Directions:
In the answer, each line of the listing should appear again unchanged.

Available data START

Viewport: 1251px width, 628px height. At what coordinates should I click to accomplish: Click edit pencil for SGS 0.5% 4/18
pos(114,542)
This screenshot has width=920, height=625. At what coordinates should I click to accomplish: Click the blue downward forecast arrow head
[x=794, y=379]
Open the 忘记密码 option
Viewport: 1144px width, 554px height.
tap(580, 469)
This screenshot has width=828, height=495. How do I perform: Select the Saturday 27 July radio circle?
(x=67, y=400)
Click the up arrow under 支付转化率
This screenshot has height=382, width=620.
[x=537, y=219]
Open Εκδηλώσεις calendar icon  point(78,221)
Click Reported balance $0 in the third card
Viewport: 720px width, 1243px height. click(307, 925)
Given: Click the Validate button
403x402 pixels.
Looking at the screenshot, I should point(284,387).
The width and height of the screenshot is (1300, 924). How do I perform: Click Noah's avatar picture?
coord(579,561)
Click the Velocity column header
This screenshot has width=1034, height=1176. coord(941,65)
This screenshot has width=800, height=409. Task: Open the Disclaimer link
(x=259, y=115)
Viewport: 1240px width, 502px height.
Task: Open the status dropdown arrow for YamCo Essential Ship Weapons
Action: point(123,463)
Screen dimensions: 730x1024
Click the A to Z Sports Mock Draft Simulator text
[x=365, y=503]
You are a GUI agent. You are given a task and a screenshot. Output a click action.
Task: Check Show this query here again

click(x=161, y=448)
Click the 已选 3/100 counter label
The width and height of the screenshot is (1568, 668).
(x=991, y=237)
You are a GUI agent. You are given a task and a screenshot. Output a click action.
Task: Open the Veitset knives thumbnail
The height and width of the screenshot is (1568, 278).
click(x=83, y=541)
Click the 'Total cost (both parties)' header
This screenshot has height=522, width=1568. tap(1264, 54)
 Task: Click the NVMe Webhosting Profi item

Available data END

Reply:
Viewport: 1251px width, 628px height. At what coordinates should I click to accomplish: Click edit pencil for SGS 0.5% 4/18
pos(114,542)
This screenshot has width=920, height=625. At what coordinates should I click to accomplish: Click the blue downward forecast arrow head
[x=794, y=379]
Open the 忘记密码 option
Viewport: 1144px width, 554px height.
tap(580, 469)
This screenshot has width=828, height=495. How do I perform: Select the Saturday 27 July radio circle?
(x=67, y=400)
Click the up arrow under 支付转化率
This screenshot has height=382, width=620.
[x=537, y=219]
Open Εκδηλώσεις calendar icon  point(78,221)
Click Reported balance $0 in the third card
Viewport: 720px width, 1243px height. click(307, 925)
Given: Click the Validate button
403x402 pixels.
Looking at the screenshot, I should point(284,387).
The width and height of the screenshot is (1300, 924). How do I perform: Click Noah's avatar picture?
coord(579,561)
Click the Velocity column header
This screenshot has width=1034, height=1176. coord(941,65)
This screenshot has width=800, height=409. Task: Open the Disclaimer link
(x=259, y=115)
Viewport: 1240px width, 502px height.
Task: Open the status dropdown arrow for YamCo Essential Ship Weapons
Action: point(123,463)
Screen dimensions: 730x1024
Click the A to Z Sports Mock Draft Simulator text
[x=365, y=503]
You are a GUI agent. You are given a task and a screenshot. Output a click action.
Task: Check Show this query here again

click(x=161, y=448)
Click the 已选 3/100 counter label
The width and height of the screenshot is (1568, 668).
(x=991, y=237)
You are a GUI agent. You are given a task and a screenshot. Output a click action.
Task: Open the Veitset knives thumbnail
The height and width of the screenshot is (1568, 278).
click(x=83, y=541)
Click the 'Total cost (both parties)' header
This screenshot has height=522, width=1568. tap(1264, 54)
 Task: Click the NVMe Webhosting Profi item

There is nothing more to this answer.